In the Argus, however, member of the city's mayoral committee (Mayco) for social development, Suzette Little, said that it was "proposed for community villages to complement existing street people programmes and services". In fact, the way the city is spinning the idea is, according to safety and security mayco member JP Smith, "part of a general move towards a more caring and supportive approach in dealing with street people" and as an "alternative to a 'law enforcement' approach". In other words, Little and Smith are claiming that this new programme is about love, care and rehabilitation, rather than discipline and punishment.
But that is not how homeless rights advocates and others see the programme, which was presented as a "done deal" to city improvement district (CID) representatives in a private meeting on the March 15 this year.
According to a source (who asked to remain anonymous because his/her organisation's funding comes through the city), Little presented the programme to the CIDs in a very different light. In the said meeting, she dispelled any semblance of compassion by asserting that "food or jobs cleaning streets or recycling attracts them [street people] to the city, so we must start cutting them off".
Showing a lack of understanding and empathy for people who live on the streets, Little apparently exclaimed: "Dis lekker op die straat, dis a free party. [It's nice on the streets, its a free party]." (It is not as if Little has never gotten paid for having a party of her own: she was infamously caught playing Solitaire during a 2013 budget vote.)
In other words, Little wants to use a reported R40-million budget allocation for helping street people to put an end to all support initiatives in the city centre. This includes soup kitchens, recycling initiatives and even the religious Straatwerk jobs programme. As a result, this would make it hard for them to live on the streets and a new "Street People's Reintegration Unit" would encourage them to "go home" (nevermind the inconvenient truth that most often their home is the street itself).
'Blocking the pavement'
But if people living on the street refuse to go – because the freedom of movement and right to refuse work is their dignified right as per the anti-slavery provision in the Constitution – the unit, with the help of law enforcement will build a dossier against them of minor by-law infractions, such as "blocking the pavement", and eventually use the community courts to force them into these rehabilitation villages.

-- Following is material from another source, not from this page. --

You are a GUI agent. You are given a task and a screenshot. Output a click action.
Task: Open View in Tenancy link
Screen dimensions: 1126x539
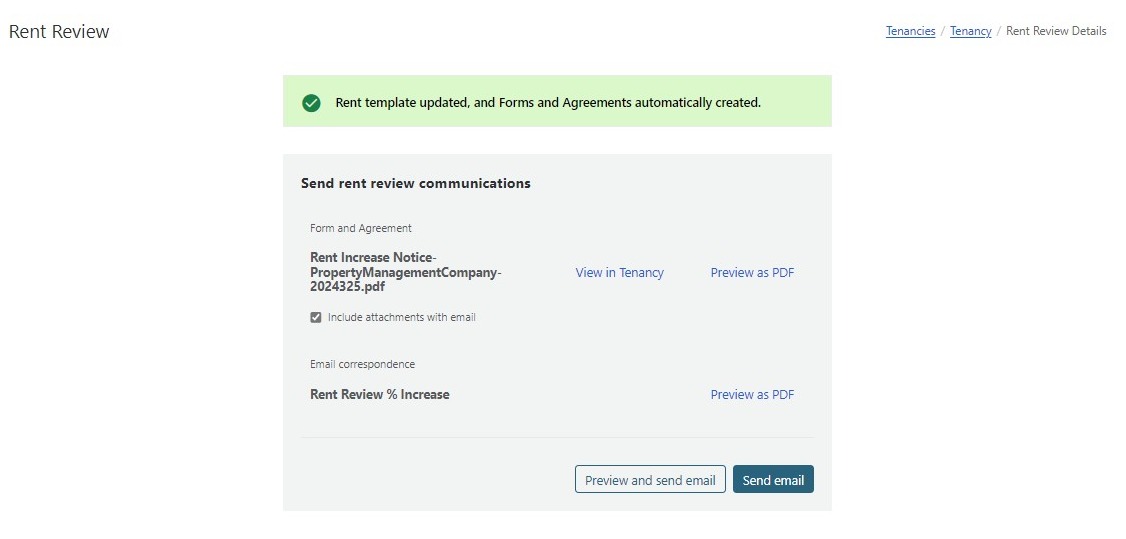coord(620,273)
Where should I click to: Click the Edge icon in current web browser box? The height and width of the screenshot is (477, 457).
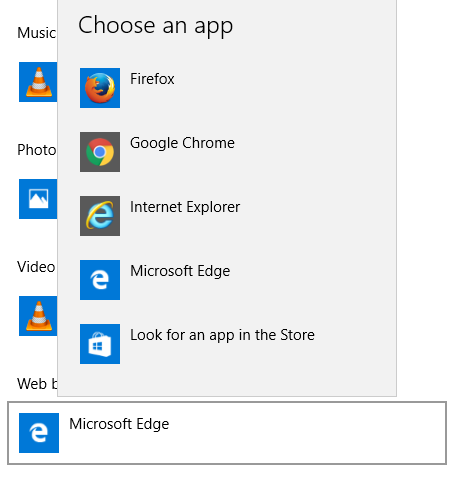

The source claims that twice during the meeting, Little let slip the word "camp" and had to correct herself. According to the source, "winking at her executive director for social development Ivan Bromfield", Little reportedly said that "he'd be angry if she uses the wrong words".

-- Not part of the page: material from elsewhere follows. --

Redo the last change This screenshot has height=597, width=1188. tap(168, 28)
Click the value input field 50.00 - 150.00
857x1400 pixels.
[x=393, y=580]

Why is the word "camp" a big no-no? Simply because it immediately brings to mind war-time forced labour camps, Chinese re-education camps and even the horrifying concentration camp. (If one remembers, the English pioneered the concentration camp against Afrikaners and black South Africans during the Anglo-Boer War).
This account of the private meeting with CID representatives is so important precisely because Little and Smith assumed they were preaching to the converted. In a private meeting to the representatives, they felt that they could be candid about their true intentions while assuming they generally already agreed with and actively participated in the criminalisation of street people.

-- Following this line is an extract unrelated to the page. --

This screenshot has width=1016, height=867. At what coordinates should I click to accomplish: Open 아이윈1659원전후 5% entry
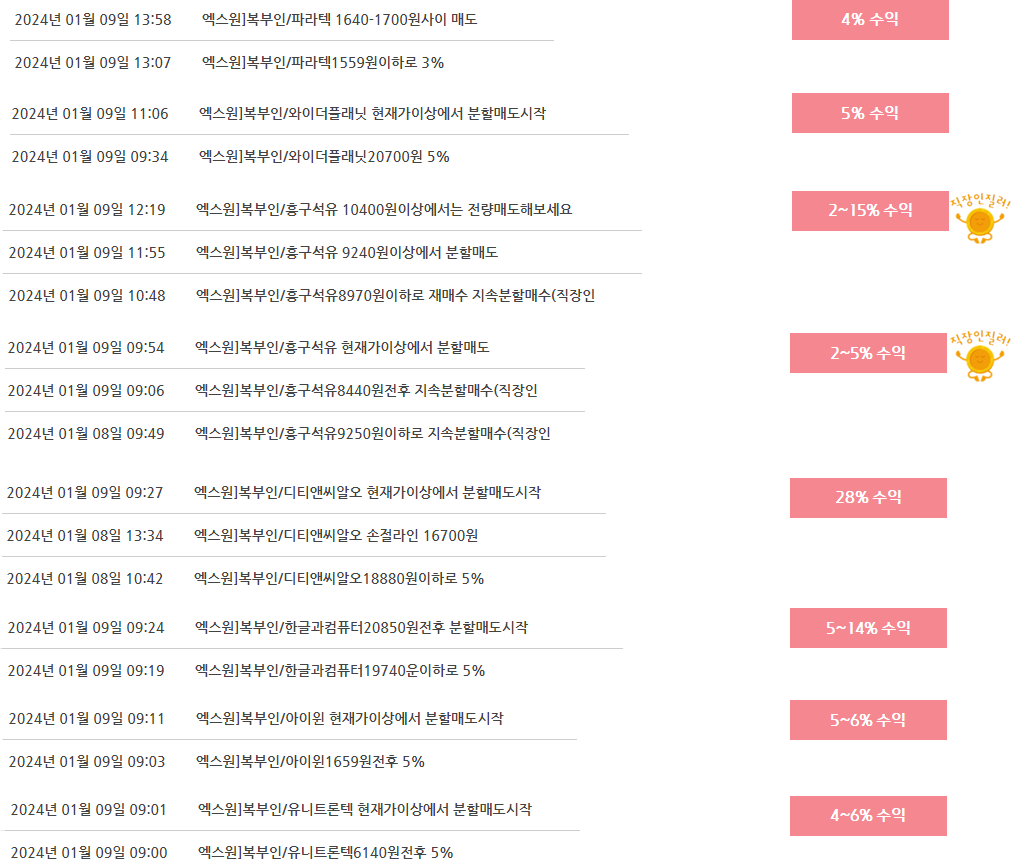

This is not the first time the municipality has been caught trying to "cleanse" the city centre of street people. Smith, in fact, was instrumental in the winter readiness plan: the arrest and forced removal of hundreds of street people from around Cape Town Stadium in anticipation for the 2010 World Cup.
What is becoming more clear about this initiative is that rather than being caring and supportive, the city's plan is to use by-laws to strip away the little dignity this vulnerable section of the population has left.
It does not matter how rehabilitative these so-called villages will be – if the individual is not going there of his/her own free will, then it cannot be effective. By forcing street people into these villages, they are effectively incarcerating them for not having a roof over their head.
These villages are nothing more than glorified prisons a la the controversial Chinese Detox Centres; they are essentially presentable and unoffensive versions of Nazi forced-labour camps.
This time, however, its not Jews or homosexuals or communists that fascism has deemed a scapegoat for society's ills. Instead, it is merely street people whose freedom and dignity in this country don't count because their only home blocks a pavement in front of a nightclub and their "unsavoury" form of livelihood scares away the tourists.